### Document and screenshot pointing lines
######

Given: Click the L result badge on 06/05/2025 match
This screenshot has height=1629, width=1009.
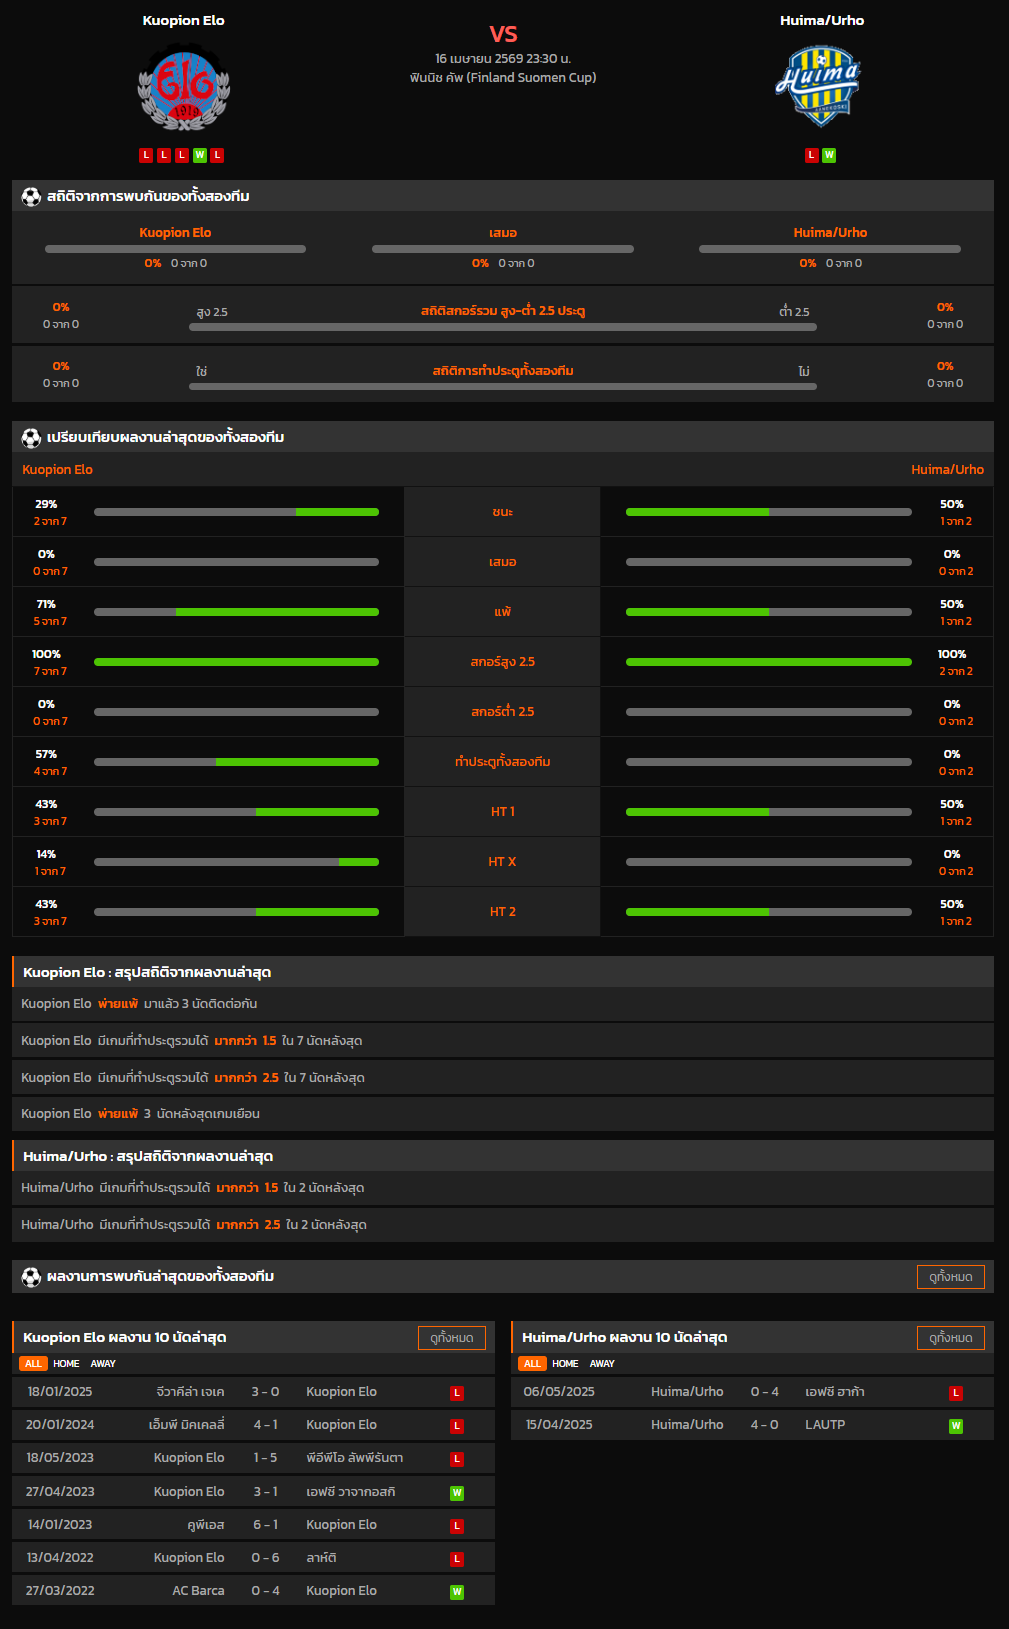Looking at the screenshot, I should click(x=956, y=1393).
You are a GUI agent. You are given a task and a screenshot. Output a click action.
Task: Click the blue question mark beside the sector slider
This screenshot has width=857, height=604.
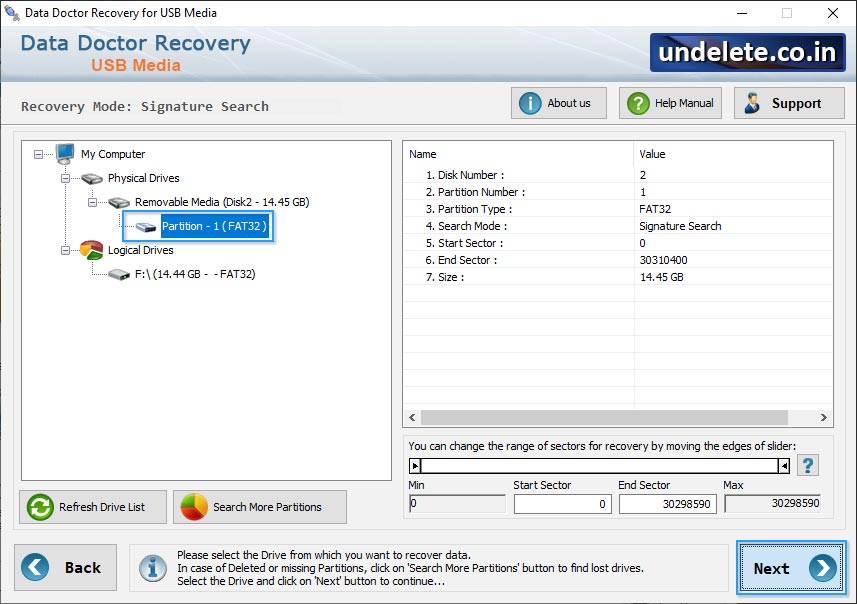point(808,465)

######

### INSTRUCTIONS FOR THE TASK
Repeat the lines above word for word, but leave out the pictures.

### RESPONSE TO THIS TASK
Given: Click the L result badge on 06/05/2025 match
This screenshot has height=1629, width=1009.
Looking at the screenshot, I should click(x=956, y=1393).
You are a GUI agent. You are given a task and a screenshot. Output a click action.
Task: Click the blue question mark beside the sector slider
This screenshot has width=857, height=604.
point(808,465)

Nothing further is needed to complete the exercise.